Hilton: It is easy to get a lot of Hilton points with a bit of concerted effort. I also think that Hilton has been making a competitive (albeit indirect) effort to lure Marriott customers its way. Giving dedicated customers the ability to earn a lot of points is a strategic and (I think) purposeful move. Refreshed card products offering 12X+ spend and massive welcome bonuses, constant double/triple point promotions and elite bonuses make it possible to earn over 30 points per dollar on Hilton stays.
Hyatt: Hyatt has its award chart and point valuation in an excellent place. There isn't rampant inflation like Hilton or IHG, and the Category 1-8 pricing is fair and affordable. The currency has held its value and offers fantastic value for low-category hotels and appropriate pricing for aspirational properties.

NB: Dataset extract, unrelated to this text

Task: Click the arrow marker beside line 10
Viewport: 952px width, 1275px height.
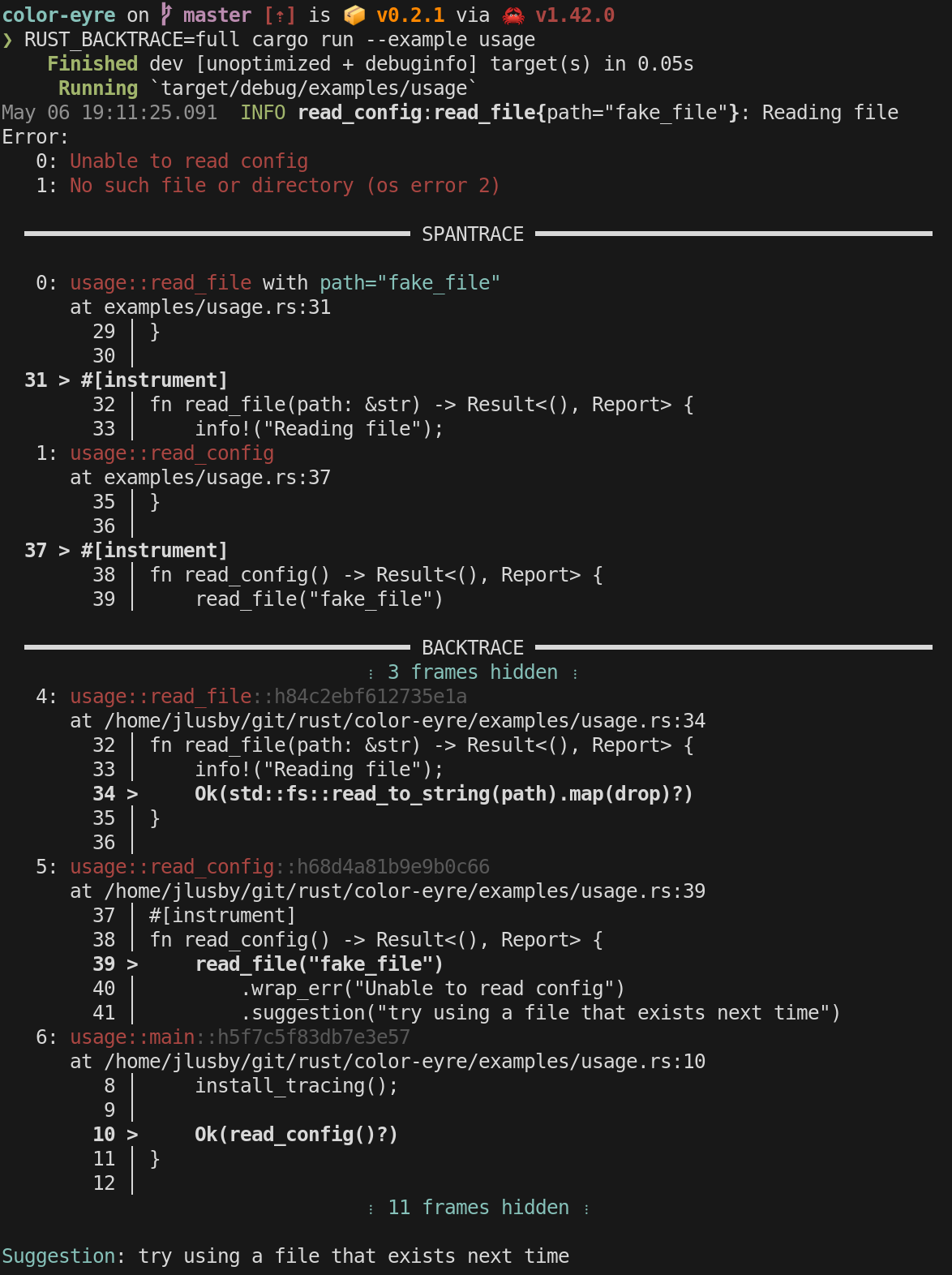Action: [132, 1135]

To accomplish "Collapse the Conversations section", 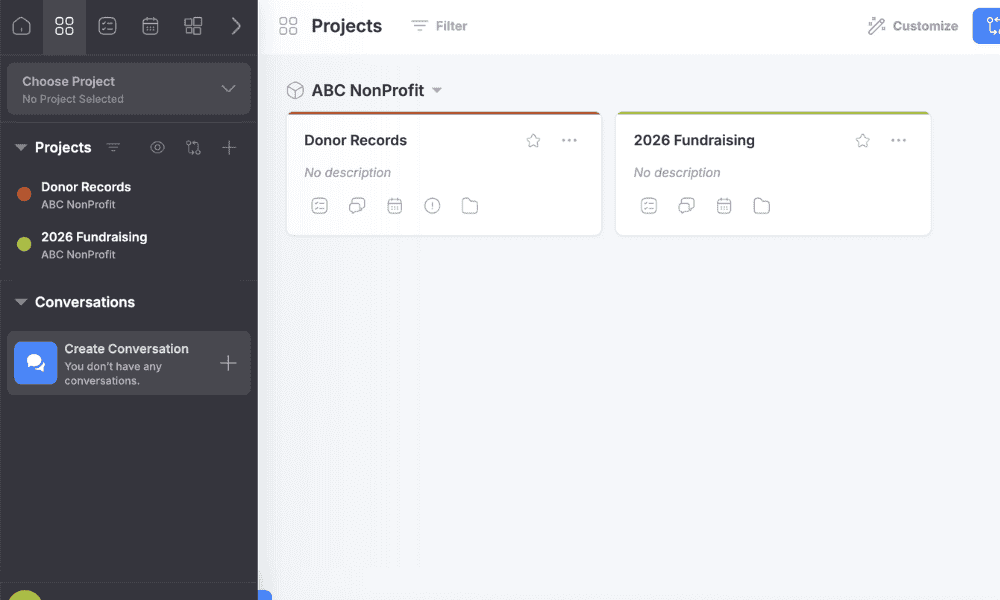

Marriott: All hurdles aside, the interim award chart pricing since the August 18 integration represents tremendous opportunity for value. With top-tier hotels capped at 60,000 points through March, thousands of members have scored great award bookings for 2019. When you factor in the fifth night free Marriott offers on all award reservations, award pricing seems almost too good to be true. It may currently be a struggle to get a property booked or have the right number of points in your account or right status or any other number of things; however, I continue to get fantastic value from Marriott when I can make a booking. This interim chart is generous and undervalued, so take advantage while you can.
There are plenty of popular idioms to describe what can happen to those of us intently focused on the loyalty space who perhaps, from time to time, lose sight of the big picture and focus only on the negative details:
- Cannot see the forest for the trees
- Parkinson's law of triviality, or bikeshedding (if you haven't heard of this, it's a good read)
- Majoring in the minors
- Chasing rabbits
- Penny wise but pound foolish
- Side issue specialism
- Rearranging deck chairs on the Titanic
This doesn't mean the details don't count; they can indeed impact a program when they aren't taken into account. However, when assessing a program's latest enhancements, I think we do need to take a step back and look from a bigger picture to see if there are foundational problems in a program or if the details just need fine tuning.
Here's my pledge: going forward, I'll try to look more holistically at how a program is functioning, giving equal weight to the positive and negative. I strongly encourage you to do the same. These programs allow us to accomplish things that would otherwise be financially unfeasible, so let's give them more credit — even if one of their new names sounds like a cheap ladies' clothing company.